Monday, November 12, 2012
10 Muscle Gain Myths
When it comes to muscle gain and body building, there are tons of myths that are too believable to not try. To save you from experimenting on them, here are 10 muscle gain myths that you should know:
Myth 1: You must lift everyday
You don’t have to lift everyday for muscle gain. In many cases, it will cause overtraining, which can lean to an injury.
Myth 2: Creatine is a steroid
Creatine is a naturally occurring substance, produced by their own bodies and found in meat. It is not a steroid.
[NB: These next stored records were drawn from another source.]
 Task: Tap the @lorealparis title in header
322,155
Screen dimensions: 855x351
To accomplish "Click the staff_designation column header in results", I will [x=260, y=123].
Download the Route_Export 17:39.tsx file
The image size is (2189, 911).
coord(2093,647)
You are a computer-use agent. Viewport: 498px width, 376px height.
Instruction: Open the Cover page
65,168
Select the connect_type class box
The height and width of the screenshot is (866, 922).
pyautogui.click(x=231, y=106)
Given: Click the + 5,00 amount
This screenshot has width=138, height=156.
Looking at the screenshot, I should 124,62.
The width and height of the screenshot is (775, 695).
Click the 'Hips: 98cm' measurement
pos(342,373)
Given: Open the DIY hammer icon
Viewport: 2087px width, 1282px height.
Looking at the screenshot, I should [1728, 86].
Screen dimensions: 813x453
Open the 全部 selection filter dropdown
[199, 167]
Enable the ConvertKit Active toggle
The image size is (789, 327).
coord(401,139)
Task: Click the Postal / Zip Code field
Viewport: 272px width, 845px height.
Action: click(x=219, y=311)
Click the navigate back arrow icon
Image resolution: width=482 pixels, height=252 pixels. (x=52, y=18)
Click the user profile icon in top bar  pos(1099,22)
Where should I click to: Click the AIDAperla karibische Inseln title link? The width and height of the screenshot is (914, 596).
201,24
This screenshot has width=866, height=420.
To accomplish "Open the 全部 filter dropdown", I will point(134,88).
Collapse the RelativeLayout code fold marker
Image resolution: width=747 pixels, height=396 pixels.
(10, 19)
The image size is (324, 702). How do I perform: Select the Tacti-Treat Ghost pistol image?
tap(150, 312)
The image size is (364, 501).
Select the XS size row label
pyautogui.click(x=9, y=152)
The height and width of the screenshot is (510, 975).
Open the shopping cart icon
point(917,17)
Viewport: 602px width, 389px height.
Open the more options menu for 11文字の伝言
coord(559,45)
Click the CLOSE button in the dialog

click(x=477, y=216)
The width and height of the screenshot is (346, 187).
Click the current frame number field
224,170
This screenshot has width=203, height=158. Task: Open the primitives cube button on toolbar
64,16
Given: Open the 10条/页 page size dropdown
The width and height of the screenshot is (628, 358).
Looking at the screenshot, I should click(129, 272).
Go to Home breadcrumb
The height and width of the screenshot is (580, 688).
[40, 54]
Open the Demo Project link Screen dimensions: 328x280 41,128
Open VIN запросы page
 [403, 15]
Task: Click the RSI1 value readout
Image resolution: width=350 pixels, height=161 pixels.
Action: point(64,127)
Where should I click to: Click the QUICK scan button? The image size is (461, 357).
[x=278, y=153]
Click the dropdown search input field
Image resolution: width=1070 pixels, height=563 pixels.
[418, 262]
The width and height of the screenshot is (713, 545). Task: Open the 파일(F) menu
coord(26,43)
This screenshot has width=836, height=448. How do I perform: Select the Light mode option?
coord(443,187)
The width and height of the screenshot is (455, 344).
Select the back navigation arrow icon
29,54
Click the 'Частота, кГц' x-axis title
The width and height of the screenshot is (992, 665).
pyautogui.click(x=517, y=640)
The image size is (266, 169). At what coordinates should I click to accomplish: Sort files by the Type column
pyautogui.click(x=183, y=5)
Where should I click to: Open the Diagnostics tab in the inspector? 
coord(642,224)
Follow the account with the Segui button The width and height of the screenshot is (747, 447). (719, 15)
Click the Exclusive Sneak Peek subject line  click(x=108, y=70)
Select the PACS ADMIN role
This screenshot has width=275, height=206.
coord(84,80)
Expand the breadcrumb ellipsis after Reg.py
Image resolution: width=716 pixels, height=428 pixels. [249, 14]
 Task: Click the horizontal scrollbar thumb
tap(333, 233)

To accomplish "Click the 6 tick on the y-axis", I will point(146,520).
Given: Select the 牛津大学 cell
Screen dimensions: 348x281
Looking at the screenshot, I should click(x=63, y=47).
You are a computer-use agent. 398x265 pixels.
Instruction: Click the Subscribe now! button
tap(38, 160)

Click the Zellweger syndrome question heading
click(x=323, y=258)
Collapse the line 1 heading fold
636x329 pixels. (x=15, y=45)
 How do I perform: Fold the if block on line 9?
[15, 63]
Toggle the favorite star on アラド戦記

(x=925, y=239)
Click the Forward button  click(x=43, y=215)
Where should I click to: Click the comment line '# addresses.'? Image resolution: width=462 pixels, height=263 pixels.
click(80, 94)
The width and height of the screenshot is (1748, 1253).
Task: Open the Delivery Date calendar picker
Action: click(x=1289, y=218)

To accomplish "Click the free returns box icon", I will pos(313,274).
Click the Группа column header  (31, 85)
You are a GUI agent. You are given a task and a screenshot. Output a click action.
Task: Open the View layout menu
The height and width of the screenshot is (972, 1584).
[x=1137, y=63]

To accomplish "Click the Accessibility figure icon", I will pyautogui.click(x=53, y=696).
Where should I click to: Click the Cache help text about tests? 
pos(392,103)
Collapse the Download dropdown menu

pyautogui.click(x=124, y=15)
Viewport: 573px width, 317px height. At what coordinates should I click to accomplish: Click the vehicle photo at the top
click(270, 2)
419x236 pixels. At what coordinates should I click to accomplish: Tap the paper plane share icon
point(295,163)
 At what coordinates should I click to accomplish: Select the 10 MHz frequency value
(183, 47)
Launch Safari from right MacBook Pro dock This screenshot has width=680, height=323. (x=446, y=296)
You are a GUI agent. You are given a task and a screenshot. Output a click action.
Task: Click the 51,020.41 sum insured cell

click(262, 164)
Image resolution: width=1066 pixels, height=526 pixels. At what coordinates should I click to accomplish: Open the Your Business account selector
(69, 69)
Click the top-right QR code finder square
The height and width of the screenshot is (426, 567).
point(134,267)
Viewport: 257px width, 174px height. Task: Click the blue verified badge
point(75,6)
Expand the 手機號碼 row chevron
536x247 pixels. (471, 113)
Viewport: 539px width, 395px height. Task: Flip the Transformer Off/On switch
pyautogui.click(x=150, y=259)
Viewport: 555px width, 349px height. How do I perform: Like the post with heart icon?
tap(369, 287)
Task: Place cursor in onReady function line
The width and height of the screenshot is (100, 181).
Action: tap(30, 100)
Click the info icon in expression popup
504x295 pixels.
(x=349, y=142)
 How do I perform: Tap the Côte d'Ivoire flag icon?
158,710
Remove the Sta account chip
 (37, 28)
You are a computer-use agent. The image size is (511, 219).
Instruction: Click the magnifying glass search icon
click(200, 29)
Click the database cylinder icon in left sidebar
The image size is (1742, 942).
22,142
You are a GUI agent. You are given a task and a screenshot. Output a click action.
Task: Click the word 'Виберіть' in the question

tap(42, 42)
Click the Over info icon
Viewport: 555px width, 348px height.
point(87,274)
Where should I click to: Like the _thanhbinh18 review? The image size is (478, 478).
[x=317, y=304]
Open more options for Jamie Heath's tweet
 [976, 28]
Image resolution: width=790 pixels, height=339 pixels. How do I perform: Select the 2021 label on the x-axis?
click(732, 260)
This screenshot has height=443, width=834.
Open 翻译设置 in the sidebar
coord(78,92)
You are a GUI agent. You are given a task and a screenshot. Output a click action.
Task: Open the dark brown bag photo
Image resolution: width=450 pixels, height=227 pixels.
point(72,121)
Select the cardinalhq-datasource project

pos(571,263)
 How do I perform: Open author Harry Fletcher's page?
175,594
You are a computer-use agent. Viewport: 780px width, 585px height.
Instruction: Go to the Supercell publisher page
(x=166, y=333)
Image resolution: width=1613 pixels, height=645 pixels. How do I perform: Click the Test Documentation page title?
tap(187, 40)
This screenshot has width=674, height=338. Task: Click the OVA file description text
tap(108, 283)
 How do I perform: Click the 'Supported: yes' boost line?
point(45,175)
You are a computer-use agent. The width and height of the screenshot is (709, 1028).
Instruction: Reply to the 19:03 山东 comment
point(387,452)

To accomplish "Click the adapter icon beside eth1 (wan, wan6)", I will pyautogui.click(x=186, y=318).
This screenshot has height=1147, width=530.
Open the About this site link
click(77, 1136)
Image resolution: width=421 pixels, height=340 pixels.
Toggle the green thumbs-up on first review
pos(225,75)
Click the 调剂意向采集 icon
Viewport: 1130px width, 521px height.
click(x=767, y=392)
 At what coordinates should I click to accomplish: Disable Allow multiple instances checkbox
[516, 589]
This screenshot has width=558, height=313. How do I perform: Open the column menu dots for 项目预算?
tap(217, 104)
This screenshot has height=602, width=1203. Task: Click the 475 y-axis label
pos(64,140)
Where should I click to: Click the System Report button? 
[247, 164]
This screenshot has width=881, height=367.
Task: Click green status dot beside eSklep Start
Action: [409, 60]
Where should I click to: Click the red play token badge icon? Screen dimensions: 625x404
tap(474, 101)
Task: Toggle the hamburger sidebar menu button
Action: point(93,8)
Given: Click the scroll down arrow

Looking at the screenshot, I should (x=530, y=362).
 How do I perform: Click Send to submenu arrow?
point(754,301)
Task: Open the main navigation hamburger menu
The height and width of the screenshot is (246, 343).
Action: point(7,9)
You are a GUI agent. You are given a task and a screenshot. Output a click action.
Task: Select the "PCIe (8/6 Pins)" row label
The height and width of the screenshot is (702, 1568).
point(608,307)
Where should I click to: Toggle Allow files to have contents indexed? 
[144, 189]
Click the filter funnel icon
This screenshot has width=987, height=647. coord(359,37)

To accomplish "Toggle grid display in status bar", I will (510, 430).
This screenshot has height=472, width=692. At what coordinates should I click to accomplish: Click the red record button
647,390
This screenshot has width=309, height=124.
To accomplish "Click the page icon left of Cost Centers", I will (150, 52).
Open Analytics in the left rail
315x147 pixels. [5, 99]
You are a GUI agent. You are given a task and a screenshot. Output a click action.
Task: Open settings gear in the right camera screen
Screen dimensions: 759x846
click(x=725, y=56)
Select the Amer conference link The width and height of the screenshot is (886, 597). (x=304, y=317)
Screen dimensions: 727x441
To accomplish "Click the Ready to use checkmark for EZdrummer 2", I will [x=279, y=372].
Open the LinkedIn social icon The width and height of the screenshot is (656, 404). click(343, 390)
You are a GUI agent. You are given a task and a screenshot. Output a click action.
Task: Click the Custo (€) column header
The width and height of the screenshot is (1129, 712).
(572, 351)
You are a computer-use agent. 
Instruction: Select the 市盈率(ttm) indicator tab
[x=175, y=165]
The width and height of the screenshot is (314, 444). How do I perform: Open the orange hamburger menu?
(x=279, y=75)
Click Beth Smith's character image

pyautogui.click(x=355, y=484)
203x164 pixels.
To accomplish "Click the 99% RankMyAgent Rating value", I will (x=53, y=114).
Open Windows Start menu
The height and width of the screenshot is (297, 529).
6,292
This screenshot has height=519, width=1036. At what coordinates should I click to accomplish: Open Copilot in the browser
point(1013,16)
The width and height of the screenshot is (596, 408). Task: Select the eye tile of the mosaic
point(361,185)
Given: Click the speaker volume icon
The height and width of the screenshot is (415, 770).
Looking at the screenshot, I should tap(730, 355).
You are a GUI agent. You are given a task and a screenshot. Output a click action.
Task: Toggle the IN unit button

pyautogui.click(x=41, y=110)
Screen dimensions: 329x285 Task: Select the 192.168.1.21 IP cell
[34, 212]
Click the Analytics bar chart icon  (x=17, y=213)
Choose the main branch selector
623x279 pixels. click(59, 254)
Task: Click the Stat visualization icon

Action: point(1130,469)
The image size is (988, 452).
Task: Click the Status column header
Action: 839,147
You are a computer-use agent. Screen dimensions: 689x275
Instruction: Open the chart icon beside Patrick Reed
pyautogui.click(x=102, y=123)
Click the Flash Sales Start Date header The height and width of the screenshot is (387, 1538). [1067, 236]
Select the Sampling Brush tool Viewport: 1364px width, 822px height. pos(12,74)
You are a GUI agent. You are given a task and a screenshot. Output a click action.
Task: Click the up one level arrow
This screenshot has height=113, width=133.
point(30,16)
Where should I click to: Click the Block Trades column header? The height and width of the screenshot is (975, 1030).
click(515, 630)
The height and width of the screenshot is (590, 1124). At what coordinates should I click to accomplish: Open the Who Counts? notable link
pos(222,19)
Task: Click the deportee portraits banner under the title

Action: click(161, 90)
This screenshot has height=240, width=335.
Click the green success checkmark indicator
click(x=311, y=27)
Myth 3: A few bottles of beer every Friday won’t hurt
Consumption of alcohol lowers testosterone in men and causes severe dehydration. If you're serious with your personal training, it's best to just leave drinking behind. If not possible, then try to keep the drinks to a minimum and drink as much water as possible.
Myth 4: Instinctive training is the best
An instinctual approach to weight lifting will most likely cause less than optimum results. Go for a scientific approach to bodybuilding instead with your personal trainer to promote optimal gains.
Myth 5: A 'pump' is the sign of a good workout
A good pump is not necessarily indicative of an effective workout.
Myth 6: Do a thousand sit-ups a day for washboard abs
If you can't see your abdominal muscles even if you've been working on them, the problem is with your overall body fat percentage.
Myth 7: You can target an area to reduce fat
There is no way to eliminate fat from one particular part of your body. For abdominal muscles, you need to lower your overall body fat percentage. Watch your diet more vigorously and do some more cardio.
Myth 8: Certain exercises target certain parts of a muscle
The main determinant in the shape of a particular muscle is genetics. It isn't possible to develop outstanding peaks on your biceps if your genetics won't allow it.
Myth 9: My body-type isn't meant for body-building, I can't gain muscle
Regardless of your body-type it is still possible to gain muscle.
Myth 10: When you stop exercising, your muscles turn to fat.
Muscle and fat are totally different types of tissue. But lack of exercise does make the muscles shrink, reducing the body's calorie-burning rate. The lack of activity itself further reduces the number of calories you burn. Just cut back on the calories you consume.